Shopping The Curb

This weekend is large item pickup here in Mayberry.  It is a once-a-year event that rivals Christmas in its participation and scale.  Homeowners can set nearly anything they want (as long as it is no bigger than a fridge) on the curb to be picked up by the trash company at no extra charge.  It is the ideal time to clean out the basement and garage, and though some things are easy to load up and take to Habitat Restore or Savers it is much more fun to haul it to the curb.

Why?  The customers.

Days ahead of the scheduled date, piles start appearing and then the cruising starts.  By far the biggest drive-bys are the metal scrappers.  Truck beds scraping the ground overflowing with washers and dryers, storm doors and grills.  If it has metal in it they are scavenging it, and by Friday night some streets are bumper-to-bumper.

Next are the people looking to outfit their home or apartment with a halfway decent couch, a chair or two and maybe some bookshelves.  They are not as hearty as the metal scrappers, just friendly thrifters looking to score some freebies.

Lastly, there are people like me and my vintage neighbors.  No longer willing to put the hours or gas into it like the old days, we just hope to find something unusual and old as we take the long way to the grocery store.

A young intern at work asked me once about curb shopping when she overheard me telling someone what I found. It started years ago when I saw some old windows on the curb and couldn’t believe they were getting thrown out. With my mortified teenage daughter sinking into her seat, I popped open the back of the van and put some in the back.

Was I embarrassed about being seen?  Yes.  Was I hooked?  Like a senior at the slot machines.

Spring is the perfect time to curb shop and the thing I have found to be true nearly all of the time is this:

Nice neighborhoods with big houses don’t have the best stuff.

Older homes are the goldmine of great finds.  Cleaning out after a parent or grandparent has moved out, most people seem to want to just get rid of all that stuff.  That’s what happened when my neighbor popped open a box on the curb and found it full of glass dishes and quilts.

Here then are some of my favorite freebies….

I have been wanting to learn how to upholster and stopped to look at some chairs  that were on the curb.  I decided to take one of them with me and the homeowner came out to help me put it in the back of my car.  “I have a dresser and mirror in the garage I’m getting ready to put out.  Do you want to see it?”

Mother of all finds.

A friend saw this wicker piece on her neighbor’s curb, pulled it into her driveway and called me, “Come right away.  I have something for you.”  It was hideous but I didn’t have the heart to say that and so we loaded it into my car where it sat for two years in my garage.  One spring day I decided to tackle this ugly duckling. I ripped all the old fabric off and a thousand tacks.  I stained it darker and Mark cut a piece of wood for the seat that I covered in foam and new fabric.  It was a labor of not-yet-love-but-getting-there.  When I was working on it I found a brass plate on the back that said Heywood-Wakefield.  She’s all kinds of cute now.

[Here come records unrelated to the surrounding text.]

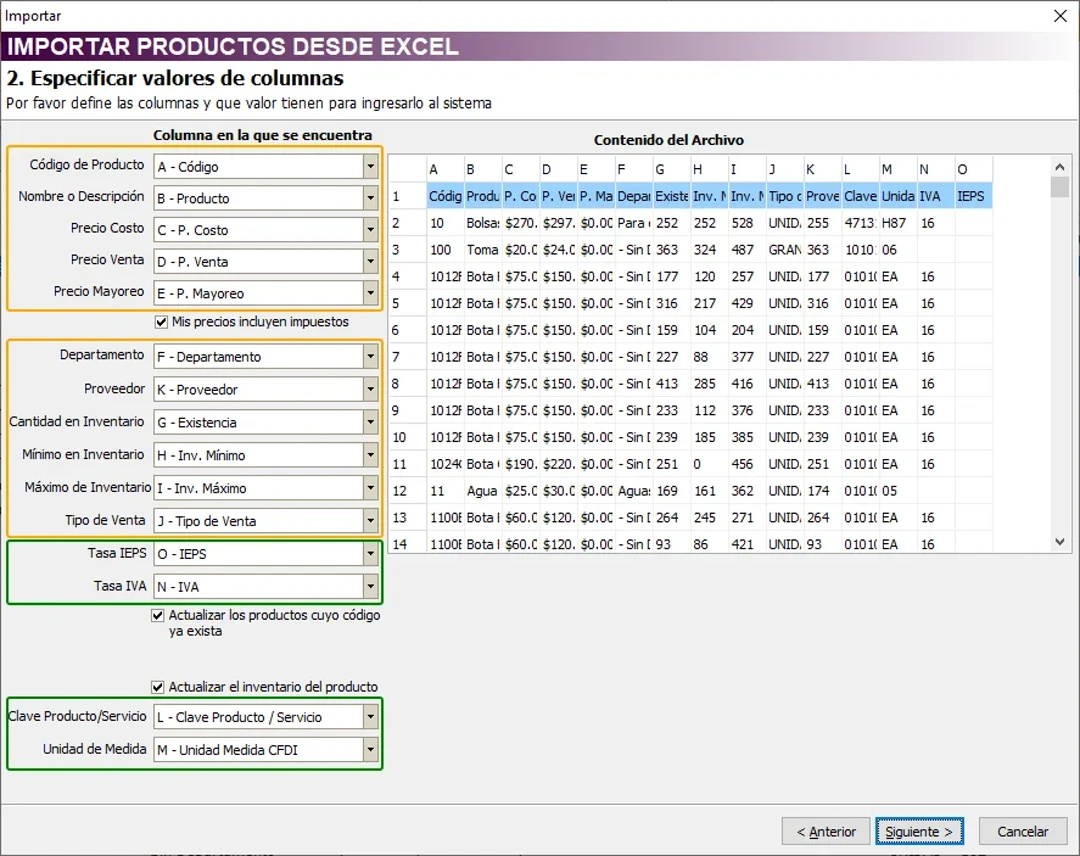
Task: Toggle 'Mis precios incluyen impuestos' checkbox
Action: [x=161, y=322]
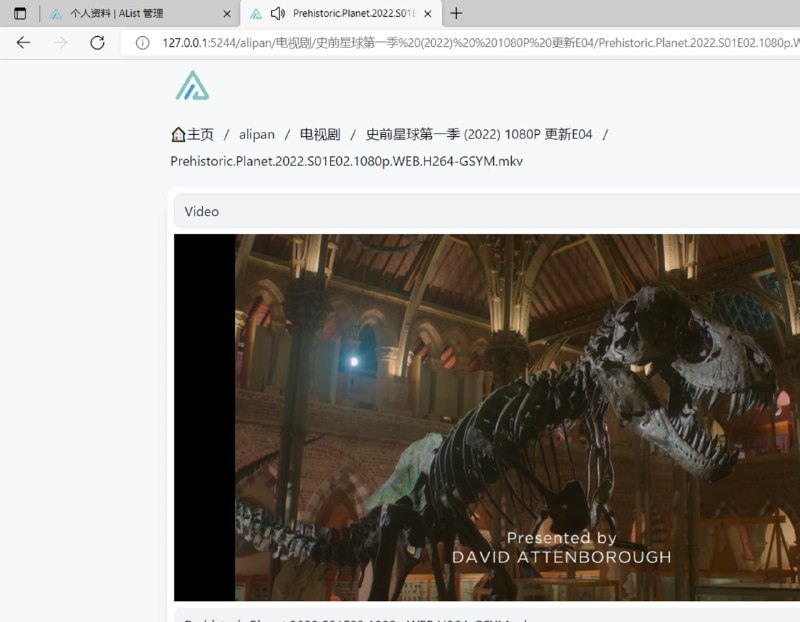
Task: Expand the Video panel header
Action: click(202, 211)
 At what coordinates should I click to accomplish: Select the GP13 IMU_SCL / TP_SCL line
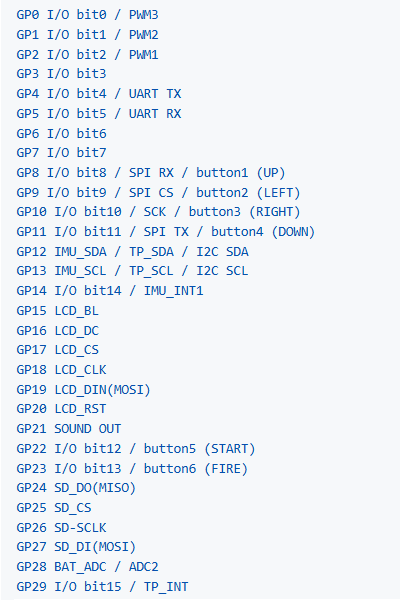pyautogui.click(x=132, y=271)
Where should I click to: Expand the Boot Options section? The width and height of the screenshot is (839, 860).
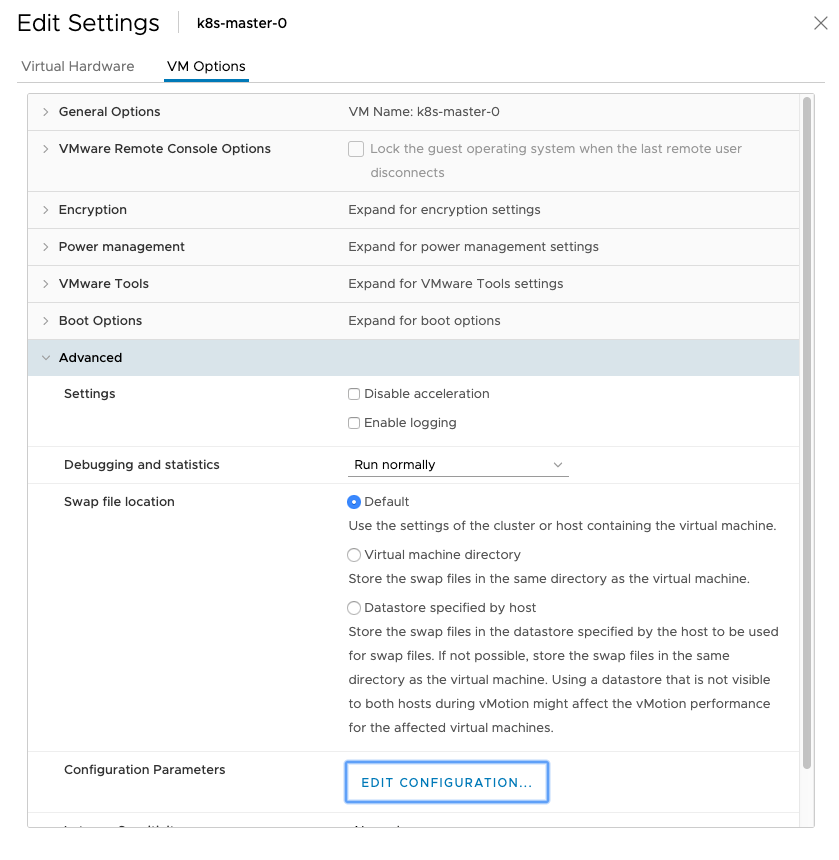[x=45, y=321]
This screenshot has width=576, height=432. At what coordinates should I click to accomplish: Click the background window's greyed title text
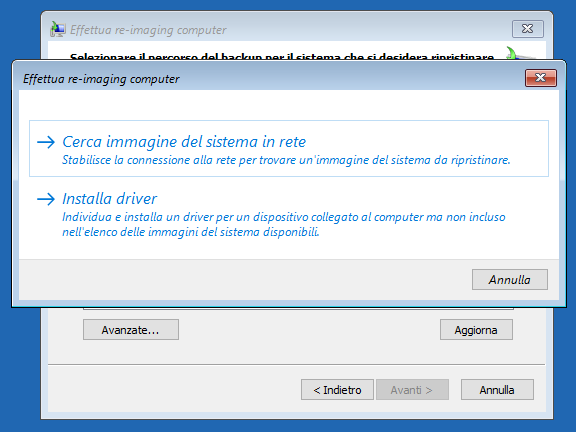pos(148,30)
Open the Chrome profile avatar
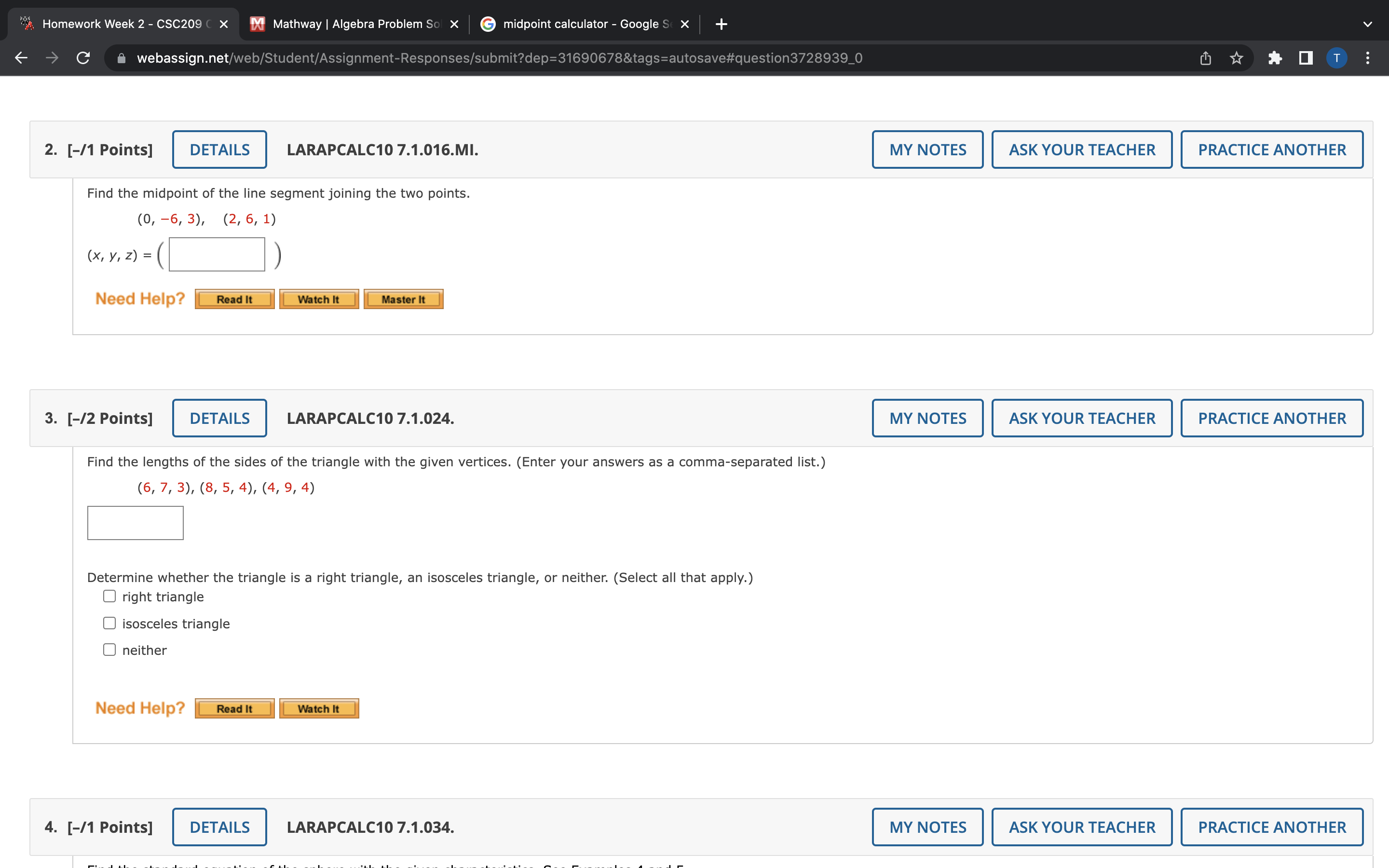The image size is (1389, 868). click(x=1336, y=58)
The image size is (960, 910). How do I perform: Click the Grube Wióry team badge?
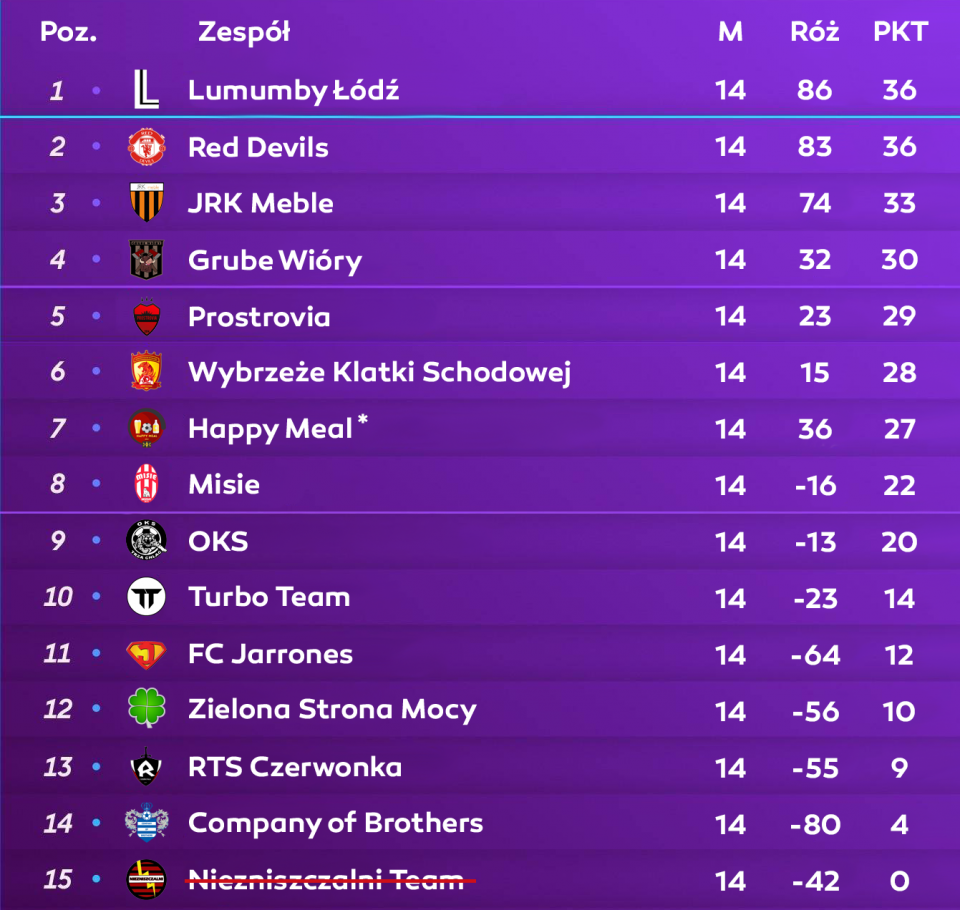click(146, 260)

I loved this old little cabinet but it drove me crazy.  It had some broken glass on the sides and old glass is ridiculously hard to break and get out.  It took me forever and it was filthy dirty so I scrubbed and scrubbed until it was clean enough to spray paint.  I filled in where the glass was with chicken wire.  Now?  Swoon…

This old wood trunk on casters was on my neighbor’s curb.  The house belonged to his parents and he seems to have no love for anything in it. When I went over to see this he said, “This old thing? Whaddya want this for?”  For eternal happiness.  



Last year the kids found a pile of old pickets on the curb and we have used every single one to replace the broken pickets on our fence.  My neighbor once found an old metal sprinkling can that made me jelly.  Years ago I found the sweetest little red wagon.

In a few days when things start piling up on the curbs I’ll say what I’ve been saying for years now.  “Not this time.  I don’t need a thing,”

Then I’ll think of something random I need at the grocery store and slowly cruise the streets and terraces of my neighborhood looking, looking, looking…….

Looking for love in all the free places.